La primera lectura, tomada del libro de los Hechos de los Apóstoles, va relatando el éxito misionero que en su tiempo conseguían Pablo y Bernabé con toda aquella gente que los escuchaba y que no eran judíos. Los empeños misioneros de estos dos personajes se convertían en fuente de propagación del Evangelio a lo ancho de todo el mundo pagano. Por otro lado, en la segunda lectura, el vidente Juan alienta nuestra esperanza con una magnífica visión de “un cielo nuevo y una tierra nueva”, ofreciendo una mirada a la gran meta a la que se dirigen los esfuerzos que hacen muchos para transformar las realidades de muerte que nos rodean con la fuerza vital arrolladora del Resucitado. Una nueva realidad de justicia, paz y amor fraterno trae la nueva Jerusalén que desciende del cielo enviada por Dios embellecida como una novia.
Estos textos sin duda reflejan una gran esperanza. Nos hace bien escucharlos en estos tiempos en cierto modo aplastantes, en que nos vemos sumergidos en tantas noticias desalentadoras, como las de sacerdotes acusados por abusos sexuales y por lo que han tenido que sufrir sus víctimas, o las contiendas políticas que suscitan la reforma de las pensiones, o los líos en el ministerio público y en el nombramiento de una nueva ministra para la Corte Suprema, o la reciente muerte de una mujer embarazada en un paradero en Cerro Navia. Todo eso es muy triste. Pablo y Bernabé en los comienzos del cristianismo fueron conscientes de lo inevitable que es “pasar por muchas tribulaciones”. Ante tantas realidades negativas que vamos conociendo la desesperanza se nos puede instalar en el corazón. Por eso que la lectura de hoy del Apocalipsis es muy reconfortante. Nos dice que Dios ya instaló su carpa entre nosotros, que habita a nuestro lado, que se apronta a secar nuestras lágrimas, y que desea hacer nuevas todas las cosas.

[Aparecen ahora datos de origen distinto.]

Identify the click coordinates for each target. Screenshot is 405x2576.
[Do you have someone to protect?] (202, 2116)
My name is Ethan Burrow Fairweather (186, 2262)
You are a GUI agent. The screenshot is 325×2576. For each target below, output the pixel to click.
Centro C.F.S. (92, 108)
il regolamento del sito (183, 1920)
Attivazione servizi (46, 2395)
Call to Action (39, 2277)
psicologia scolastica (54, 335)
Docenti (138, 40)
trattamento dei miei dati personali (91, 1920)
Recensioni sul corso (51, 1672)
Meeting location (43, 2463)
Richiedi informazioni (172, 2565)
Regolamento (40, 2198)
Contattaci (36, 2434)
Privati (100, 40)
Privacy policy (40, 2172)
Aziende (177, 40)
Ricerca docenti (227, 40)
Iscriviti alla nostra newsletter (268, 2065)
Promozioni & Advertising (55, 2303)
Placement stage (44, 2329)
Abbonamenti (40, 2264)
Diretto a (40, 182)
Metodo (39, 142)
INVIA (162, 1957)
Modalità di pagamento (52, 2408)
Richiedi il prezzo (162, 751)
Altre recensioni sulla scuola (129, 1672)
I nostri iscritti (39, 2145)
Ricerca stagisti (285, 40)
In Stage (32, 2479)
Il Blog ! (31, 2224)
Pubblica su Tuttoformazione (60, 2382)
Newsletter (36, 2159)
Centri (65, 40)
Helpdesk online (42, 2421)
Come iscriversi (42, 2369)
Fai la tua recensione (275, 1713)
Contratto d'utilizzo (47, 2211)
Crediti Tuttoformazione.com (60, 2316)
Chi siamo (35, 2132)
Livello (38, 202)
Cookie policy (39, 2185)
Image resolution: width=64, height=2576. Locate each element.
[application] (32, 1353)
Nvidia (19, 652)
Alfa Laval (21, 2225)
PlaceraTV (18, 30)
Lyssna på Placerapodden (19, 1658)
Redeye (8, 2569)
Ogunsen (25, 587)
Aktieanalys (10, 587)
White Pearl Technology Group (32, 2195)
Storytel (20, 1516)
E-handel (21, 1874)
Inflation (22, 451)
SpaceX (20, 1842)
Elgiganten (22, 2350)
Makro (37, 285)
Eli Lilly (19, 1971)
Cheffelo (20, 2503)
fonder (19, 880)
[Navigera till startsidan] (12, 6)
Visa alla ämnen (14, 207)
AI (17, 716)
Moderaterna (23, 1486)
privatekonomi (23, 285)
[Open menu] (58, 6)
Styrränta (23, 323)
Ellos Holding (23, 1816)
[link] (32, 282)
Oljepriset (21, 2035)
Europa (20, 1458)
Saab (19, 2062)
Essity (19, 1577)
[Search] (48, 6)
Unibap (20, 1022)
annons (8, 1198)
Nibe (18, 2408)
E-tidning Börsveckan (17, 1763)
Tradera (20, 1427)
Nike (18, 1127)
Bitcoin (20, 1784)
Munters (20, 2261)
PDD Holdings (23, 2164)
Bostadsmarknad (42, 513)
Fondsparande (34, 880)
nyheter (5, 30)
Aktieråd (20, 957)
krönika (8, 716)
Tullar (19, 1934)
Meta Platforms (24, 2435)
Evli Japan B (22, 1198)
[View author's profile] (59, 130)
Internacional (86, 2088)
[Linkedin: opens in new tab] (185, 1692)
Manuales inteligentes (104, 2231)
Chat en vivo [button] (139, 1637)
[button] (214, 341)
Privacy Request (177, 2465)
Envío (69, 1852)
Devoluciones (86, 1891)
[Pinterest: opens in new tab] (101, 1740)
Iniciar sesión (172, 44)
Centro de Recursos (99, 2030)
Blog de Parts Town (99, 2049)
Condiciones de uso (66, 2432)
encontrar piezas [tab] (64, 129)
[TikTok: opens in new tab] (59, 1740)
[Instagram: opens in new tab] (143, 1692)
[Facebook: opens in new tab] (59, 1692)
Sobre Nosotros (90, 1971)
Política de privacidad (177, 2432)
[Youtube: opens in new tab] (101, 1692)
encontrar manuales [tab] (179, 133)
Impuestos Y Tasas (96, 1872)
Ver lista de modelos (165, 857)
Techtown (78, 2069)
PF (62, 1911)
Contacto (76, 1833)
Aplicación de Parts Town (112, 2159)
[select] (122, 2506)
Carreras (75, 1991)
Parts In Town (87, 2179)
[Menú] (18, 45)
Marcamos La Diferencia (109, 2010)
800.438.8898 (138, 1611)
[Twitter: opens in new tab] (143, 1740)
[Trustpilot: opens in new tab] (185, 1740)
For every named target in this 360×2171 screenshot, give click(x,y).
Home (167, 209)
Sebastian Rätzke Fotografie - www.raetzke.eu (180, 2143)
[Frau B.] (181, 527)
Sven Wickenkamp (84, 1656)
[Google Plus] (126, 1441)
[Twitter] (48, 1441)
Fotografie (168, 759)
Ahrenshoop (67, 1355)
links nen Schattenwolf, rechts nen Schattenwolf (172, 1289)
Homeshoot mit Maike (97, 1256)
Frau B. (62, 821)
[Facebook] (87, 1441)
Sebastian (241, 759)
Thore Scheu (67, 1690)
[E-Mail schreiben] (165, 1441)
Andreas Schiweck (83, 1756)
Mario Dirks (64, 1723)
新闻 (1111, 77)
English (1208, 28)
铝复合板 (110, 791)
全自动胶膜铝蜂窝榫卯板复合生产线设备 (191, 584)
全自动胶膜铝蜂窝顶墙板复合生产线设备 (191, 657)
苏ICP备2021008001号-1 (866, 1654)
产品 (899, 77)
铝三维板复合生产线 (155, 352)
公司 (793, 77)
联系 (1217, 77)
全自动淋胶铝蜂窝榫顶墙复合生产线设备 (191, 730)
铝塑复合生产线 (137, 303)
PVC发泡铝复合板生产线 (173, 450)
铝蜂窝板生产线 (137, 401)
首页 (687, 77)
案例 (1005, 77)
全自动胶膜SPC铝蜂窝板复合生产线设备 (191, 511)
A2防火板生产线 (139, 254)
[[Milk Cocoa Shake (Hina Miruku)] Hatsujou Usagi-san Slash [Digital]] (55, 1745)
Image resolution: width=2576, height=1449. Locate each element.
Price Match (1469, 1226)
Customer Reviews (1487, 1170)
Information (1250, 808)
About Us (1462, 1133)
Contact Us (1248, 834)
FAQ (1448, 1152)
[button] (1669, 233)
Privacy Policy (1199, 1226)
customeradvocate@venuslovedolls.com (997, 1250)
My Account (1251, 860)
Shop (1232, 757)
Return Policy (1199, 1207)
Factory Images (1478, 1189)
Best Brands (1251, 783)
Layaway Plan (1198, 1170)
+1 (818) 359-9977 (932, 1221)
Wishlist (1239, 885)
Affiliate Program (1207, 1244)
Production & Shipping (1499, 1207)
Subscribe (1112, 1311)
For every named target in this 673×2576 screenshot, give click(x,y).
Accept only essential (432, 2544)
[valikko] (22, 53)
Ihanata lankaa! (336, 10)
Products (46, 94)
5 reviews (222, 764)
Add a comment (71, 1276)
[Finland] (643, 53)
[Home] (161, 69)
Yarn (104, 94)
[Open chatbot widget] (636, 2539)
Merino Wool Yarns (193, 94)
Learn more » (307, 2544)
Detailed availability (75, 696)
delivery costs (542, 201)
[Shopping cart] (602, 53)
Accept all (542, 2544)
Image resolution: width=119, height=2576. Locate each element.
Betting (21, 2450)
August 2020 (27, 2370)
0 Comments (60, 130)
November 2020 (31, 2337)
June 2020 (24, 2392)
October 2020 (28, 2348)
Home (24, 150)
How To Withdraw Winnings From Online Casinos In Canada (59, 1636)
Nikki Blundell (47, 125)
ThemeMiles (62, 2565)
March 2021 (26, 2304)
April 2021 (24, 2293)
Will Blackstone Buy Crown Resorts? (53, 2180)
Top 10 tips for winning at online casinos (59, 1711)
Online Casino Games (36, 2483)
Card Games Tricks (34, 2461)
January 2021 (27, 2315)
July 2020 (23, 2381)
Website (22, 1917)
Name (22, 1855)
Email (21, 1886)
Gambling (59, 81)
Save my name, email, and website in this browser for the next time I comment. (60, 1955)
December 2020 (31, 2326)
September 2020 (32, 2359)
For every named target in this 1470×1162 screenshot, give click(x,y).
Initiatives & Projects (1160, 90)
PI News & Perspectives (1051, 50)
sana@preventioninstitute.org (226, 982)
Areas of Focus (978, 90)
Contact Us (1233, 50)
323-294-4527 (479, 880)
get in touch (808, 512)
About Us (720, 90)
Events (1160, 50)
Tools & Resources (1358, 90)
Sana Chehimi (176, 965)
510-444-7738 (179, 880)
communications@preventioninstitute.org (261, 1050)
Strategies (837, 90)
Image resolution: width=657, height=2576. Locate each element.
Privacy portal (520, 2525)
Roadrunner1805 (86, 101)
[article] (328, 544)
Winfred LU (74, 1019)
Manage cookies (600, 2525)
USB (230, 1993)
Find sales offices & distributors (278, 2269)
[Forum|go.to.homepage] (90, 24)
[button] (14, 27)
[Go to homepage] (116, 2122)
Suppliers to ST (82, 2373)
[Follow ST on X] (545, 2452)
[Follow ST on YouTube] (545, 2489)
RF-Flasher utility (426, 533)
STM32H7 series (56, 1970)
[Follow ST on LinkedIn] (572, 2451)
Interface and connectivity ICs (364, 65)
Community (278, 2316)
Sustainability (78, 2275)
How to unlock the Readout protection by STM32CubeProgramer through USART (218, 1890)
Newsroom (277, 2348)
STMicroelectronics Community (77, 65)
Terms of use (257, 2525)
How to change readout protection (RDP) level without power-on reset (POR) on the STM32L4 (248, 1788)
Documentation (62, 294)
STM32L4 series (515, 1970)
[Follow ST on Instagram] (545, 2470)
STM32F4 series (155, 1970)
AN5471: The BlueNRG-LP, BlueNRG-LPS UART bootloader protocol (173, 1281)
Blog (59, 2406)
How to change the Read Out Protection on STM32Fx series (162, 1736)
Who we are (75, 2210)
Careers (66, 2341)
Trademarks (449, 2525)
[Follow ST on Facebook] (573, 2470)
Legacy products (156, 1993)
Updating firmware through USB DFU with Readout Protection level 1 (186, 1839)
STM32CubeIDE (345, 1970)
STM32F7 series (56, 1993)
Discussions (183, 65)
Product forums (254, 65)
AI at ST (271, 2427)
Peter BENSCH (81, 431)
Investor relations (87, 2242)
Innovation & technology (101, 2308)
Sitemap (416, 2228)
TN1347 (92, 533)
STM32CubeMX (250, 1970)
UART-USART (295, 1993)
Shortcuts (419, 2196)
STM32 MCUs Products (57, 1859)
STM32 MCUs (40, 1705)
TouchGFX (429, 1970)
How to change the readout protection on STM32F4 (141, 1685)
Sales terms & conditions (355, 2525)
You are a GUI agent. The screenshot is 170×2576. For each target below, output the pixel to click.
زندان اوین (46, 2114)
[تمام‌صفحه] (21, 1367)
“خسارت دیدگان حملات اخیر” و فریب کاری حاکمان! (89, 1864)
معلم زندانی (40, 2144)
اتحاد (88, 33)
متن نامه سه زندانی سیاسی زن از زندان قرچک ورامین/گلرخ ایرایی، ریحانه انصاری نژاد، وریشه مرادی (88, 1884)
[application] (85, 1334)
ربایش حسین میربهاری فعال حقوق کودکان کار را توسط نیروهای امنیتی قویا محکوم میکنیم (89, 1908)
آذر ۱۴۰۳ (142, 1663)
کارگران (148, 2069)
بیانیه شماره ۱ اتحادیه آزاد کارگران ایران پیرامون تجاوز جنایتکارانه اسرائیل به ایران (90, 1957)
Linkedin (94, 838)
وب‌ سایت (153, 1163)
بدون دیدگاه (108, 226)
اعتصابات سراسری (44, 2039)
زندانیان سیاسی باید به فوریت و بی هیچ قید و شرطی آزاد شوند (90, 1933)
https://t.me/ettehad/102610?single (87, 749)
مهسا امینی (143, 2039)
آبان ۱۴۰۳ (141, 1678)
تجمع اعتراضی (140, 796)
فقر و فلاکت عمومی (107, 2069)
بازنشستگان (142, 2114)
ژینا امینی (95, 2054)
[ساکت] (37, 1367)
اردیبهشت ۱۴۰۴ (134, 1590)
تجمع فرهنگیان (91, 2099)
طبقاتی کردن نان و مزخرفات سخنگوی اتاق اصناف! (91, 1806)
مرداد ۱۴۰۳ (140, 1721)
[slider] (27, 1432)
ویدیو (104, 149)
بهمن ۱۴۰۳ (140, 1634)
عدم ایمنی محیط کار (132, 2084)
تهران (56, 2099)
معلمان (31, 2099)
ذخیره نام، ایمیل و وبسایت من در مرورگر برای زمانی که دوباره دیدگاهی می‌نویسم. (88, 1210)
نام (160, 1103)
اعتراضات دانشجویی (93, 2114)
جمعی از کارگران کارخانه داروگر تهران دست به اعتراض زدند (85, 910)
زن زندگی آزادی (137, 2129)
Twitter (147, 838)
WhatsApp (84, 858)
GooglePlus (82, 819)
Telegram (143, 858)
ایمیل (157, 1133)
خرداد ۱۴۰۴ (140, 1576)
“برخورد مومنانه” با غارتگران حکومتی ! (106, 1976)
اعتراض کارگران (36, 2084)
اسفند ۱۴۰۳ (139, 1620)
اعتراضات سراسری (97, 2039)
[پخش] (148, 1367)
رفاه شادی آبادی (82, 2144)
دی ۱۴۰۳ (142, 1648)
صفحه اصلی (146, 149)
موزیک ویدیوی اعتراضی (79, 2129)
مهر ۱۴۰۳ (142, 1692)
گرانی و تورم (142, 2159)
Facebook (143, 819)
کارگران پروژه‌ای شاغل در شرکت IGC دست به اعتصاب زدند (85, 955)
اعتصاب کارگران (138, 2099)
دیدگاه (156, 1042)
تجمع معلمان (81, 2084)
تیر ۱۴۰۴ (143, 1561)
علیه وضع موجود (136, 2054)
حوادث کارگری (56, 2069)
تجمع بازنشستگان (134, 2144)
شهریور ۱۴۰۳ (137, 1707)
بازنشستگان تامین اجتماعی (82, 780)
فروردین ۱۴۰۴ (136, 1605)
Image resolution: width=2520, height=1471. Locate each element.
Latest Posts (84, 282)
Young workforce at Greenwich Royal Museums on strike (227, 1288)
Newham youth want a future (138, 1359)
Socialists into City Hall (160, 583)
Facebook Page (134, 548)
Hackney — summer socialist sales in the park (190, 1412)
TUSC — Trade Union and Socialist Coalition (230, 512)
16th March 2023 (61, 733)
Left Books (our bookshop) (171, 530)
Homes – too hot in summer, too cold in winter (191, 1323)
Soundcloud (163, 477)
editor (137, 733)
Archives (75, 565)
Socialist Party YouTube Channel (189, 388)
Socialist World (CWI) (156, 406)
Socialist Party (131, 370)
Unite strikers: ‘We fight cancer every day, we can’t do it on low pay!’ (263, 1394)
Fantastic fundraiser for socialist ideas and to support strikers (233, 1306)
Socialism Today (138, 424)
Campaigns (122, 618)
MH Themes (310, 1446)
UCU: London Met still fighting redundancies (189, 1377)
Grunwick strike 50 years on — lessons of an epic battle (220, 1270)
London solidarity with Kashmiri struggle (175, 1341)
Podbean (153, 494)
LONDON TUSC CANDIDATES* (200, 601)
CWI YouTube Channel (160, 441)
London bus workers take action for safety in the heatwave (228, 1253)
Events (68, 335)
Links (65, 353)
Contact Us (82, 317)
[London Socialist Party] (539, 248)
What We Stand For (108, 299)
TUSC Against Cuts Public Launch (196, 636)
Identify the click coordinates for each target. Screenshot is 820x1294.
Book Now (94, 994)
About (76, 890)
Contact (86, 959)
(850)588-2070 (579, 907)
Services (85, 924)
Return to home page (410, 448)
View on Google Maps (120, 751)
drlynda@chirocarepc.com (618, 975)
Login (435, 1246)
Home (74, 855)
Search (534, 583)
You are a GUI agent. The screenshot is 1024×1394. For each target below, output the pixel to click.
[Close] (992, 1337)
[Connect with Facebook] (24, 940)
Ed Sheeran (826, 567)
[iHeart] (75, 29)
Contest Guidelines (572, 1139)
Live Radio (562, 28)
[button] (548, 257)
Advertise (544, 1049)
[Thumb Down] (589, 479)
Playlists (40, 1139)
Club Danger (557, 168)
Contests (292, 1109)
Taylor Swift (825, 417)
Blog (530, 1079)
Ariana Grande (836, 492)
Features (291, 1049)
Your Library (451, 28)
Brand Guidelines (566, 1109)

Pero no podemos quedarnos pasivos ante lo que va aconteciendo. Tenemos que ir haciendo aprendizaje de lo que va ocurriendo. Aquellas situaciones que en determinados momentos nos provocan vergüenza, miedo, nos terremotean, nos quiebran algo por dentro, pueden ofrecernos, al mismo tiempo, posibilidades para purificar nuestras intenciones, para mejorar nuestro proceder y para darle un sentido renovado a nuestra existencia. Incluso la actitud maldadosa que pueden mostrar en ciertos momentos quienes desean principalmente hacer daño puede servirnos también para potenciar un mayor realismo acerca de las cosas y para reparar conductas menos apropiadas que hayamos podido tener. Para los que aman todo puede ser una ocasión propicia porque a través de lo que va sucediendo continuamente estamos siendo llamados, como dice el vidente Juan, a reconocer la presencia de Dios actuando y facilitándonos la vida. No lo olvidemos: los problemas son grandes oportunidades para sentirse acompañados por Dios y para que actuemos en nuestros asuntos de mejor manera.
Debiéramos dejar de lado el negativismo. Recordemos que en todas las apariciones de Jesús Resucitado éste se presentaba regalando paz, consolando tristezas y desilusiones y comunicando la fuerza que se necesita para no encerrarse en uno mismo, que es lo que hace la persona negativa. Fue precisamente en la tarde del jueves santo, durante la última cena, en medio de la confusión de ese momento, cuando Jesús regaló a todos “el mandamiento nuevo”, de amarse unos a otros de la misma manera de cómo Él nos había amado. De un tal amor nace el deseo de un día diferente, de un día mejor, para cada uno y también para todos. De un tal amor nace el deseo del fin de toda tristeza, de toda rabia y de todo poder oscuro. El cielo y la tierra nueva prometida se inauguran cuando comenzamos a amarnos del mismo modo en que el Señor nos ha amado.
El Padre Hurtado decía que “no todo es Viernes Santo. Hay el domingo y esta idea ha de dominar. En medio de dolores, pruebas… optimismo, confianza, alegría. Siempre alegres”. Por tanto, decía, hay que preocuparse de los demás, de hacerles algún bien, de servirles. Esto hace que nuestros fantasmas grises vayan desapareciendo. La felicidad no depende de fuera, sino de dentro. “No es lo que tenemos, ni lo que tememos, lo que nos hace felices o infelices. Es lo que pensamos de la vida”. Hay pues que pensar en positivo. Eso es lo que nos hace misioneros de buenas noticias. Esta es la fuerza que hemos heredado como verdaderos discípulos del Resucitado. Tenemos que salir a demostrarlo.